[Dataset entries]
───

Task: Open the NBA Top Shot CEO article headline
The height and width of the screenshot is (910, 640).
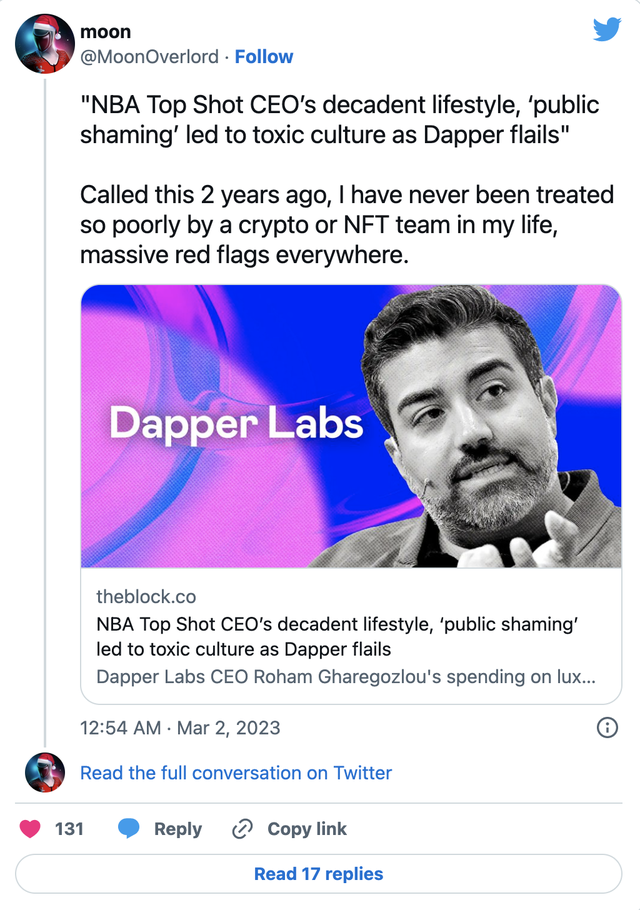Action: (338, 636)
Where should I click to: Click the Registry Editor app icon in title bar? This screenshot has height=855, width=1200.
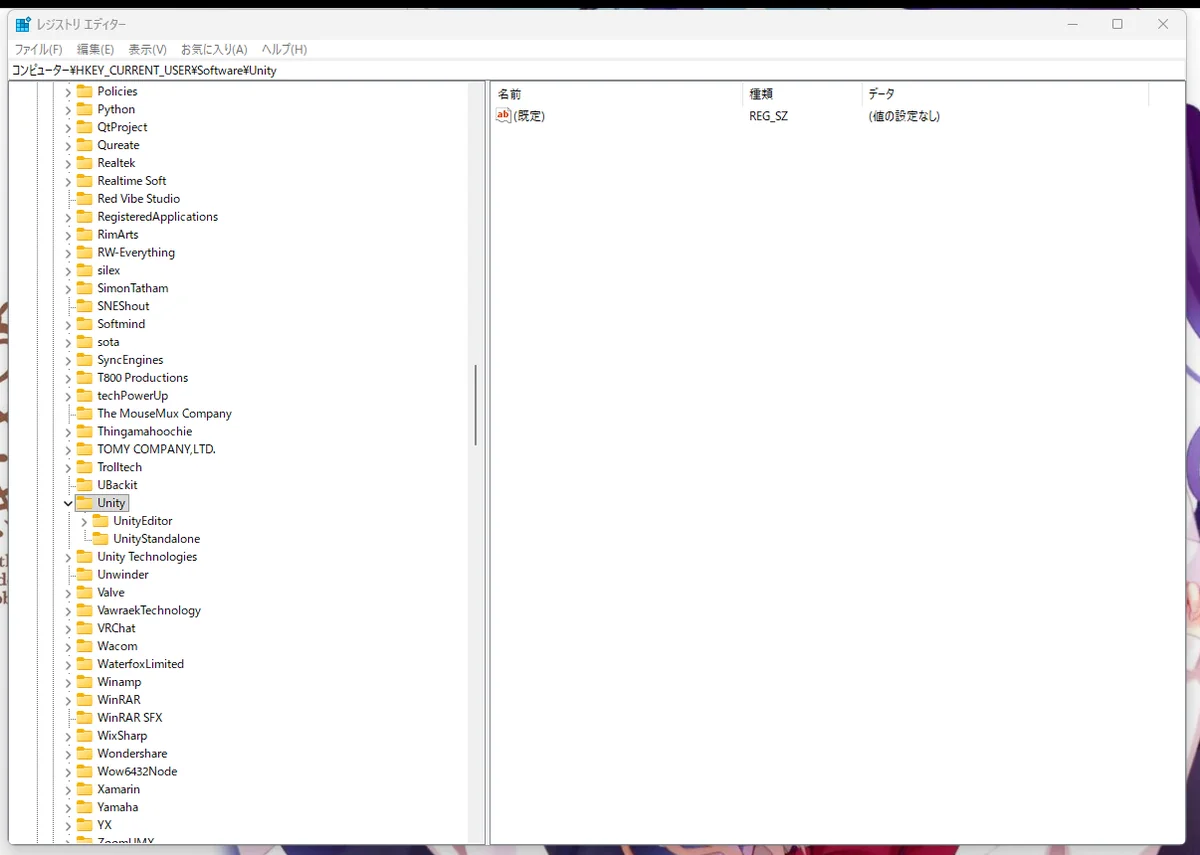point(23,24)
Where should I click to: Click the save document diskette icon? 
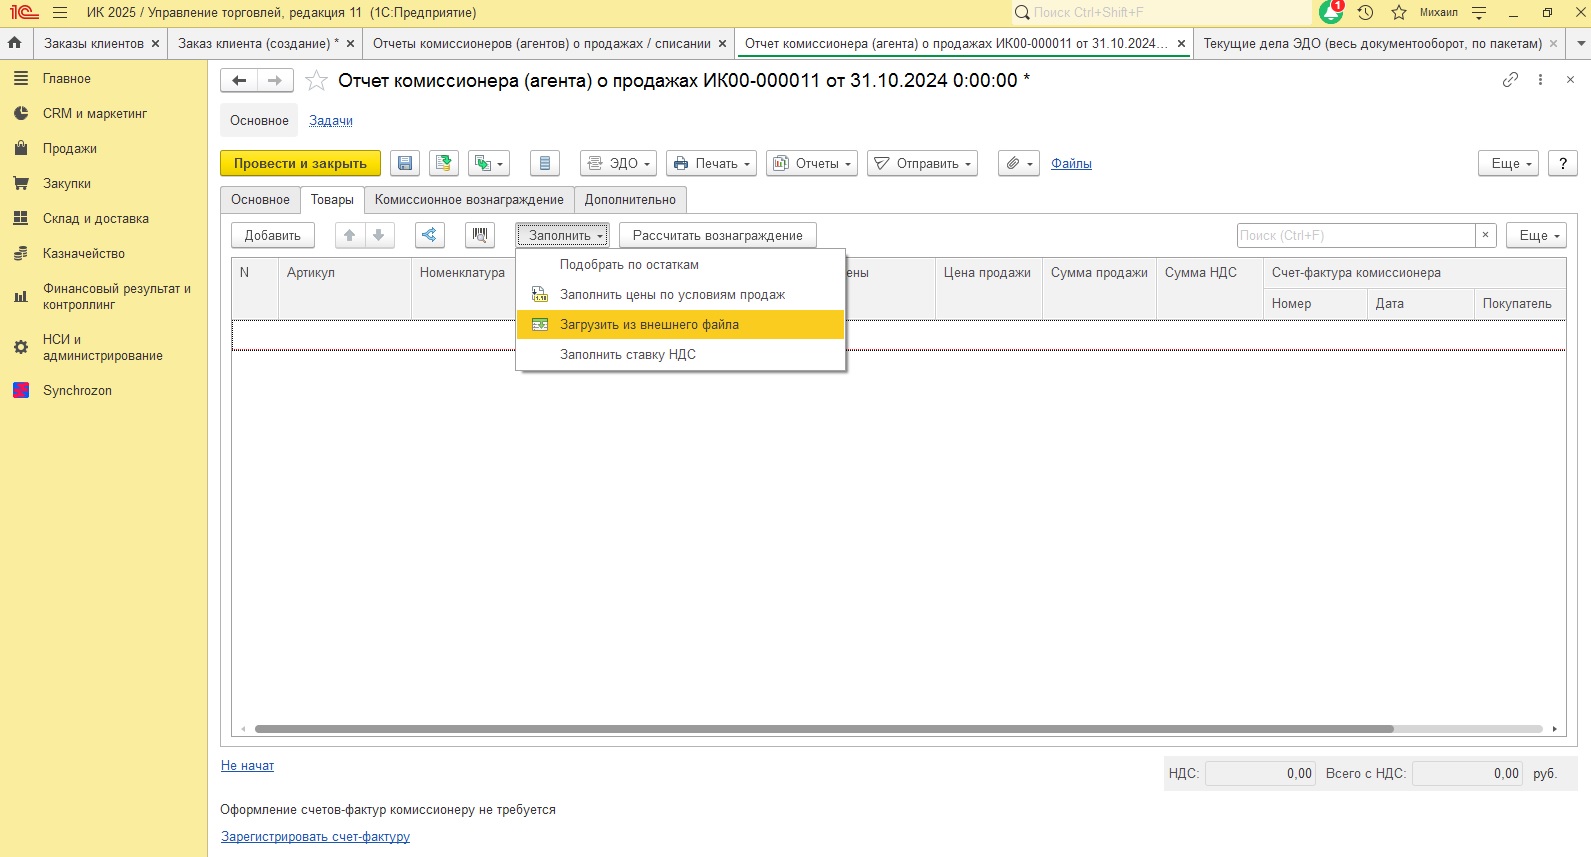pos(404,164)
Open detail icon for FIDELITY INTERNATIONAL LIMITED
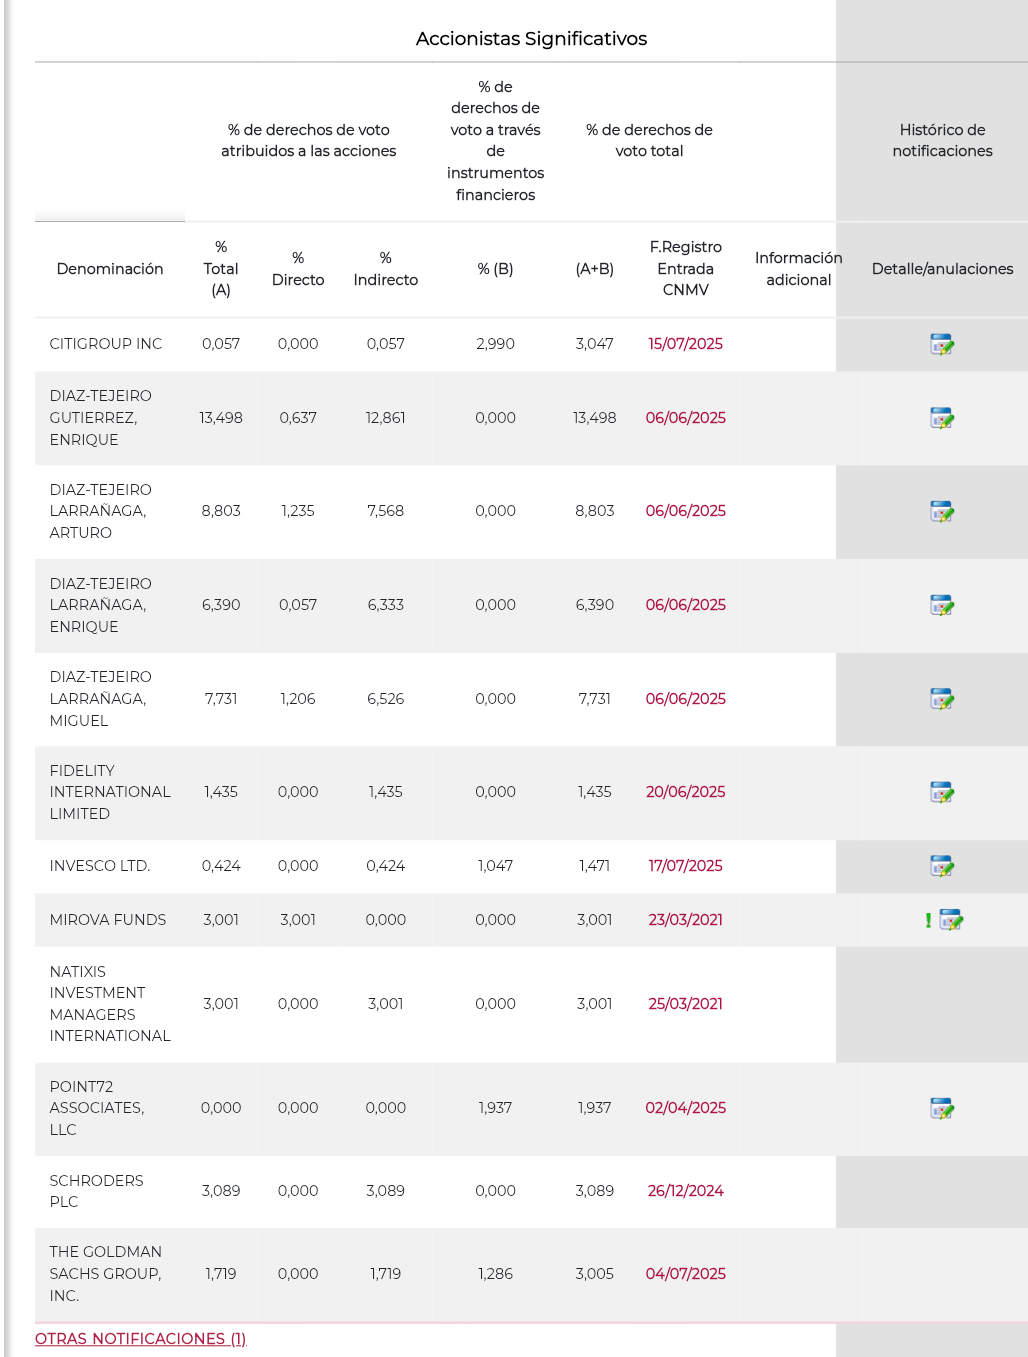Screen dimensions: 1028x1357 point(942,792)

───

> _Exercise_
In the answer, the entries must appear exactly as above, without the images.

> _Reply to the task_
Task: Open the NBA Top Shot CEO article headline
The height and width of the screenshot is (910, 640).
Action: (338, 636)
Where should I click to: Click the Registry Editor app icon in title bar? This screenshot has height=855, width=1200.
point(23,24)
Where should I click to: Click the save document diskette icon? 
pos(404,164)
Open detail icon for FIDELITY INTERNATIONAL LIMITED
Screen dimensions: 1028x1357 point(942,792)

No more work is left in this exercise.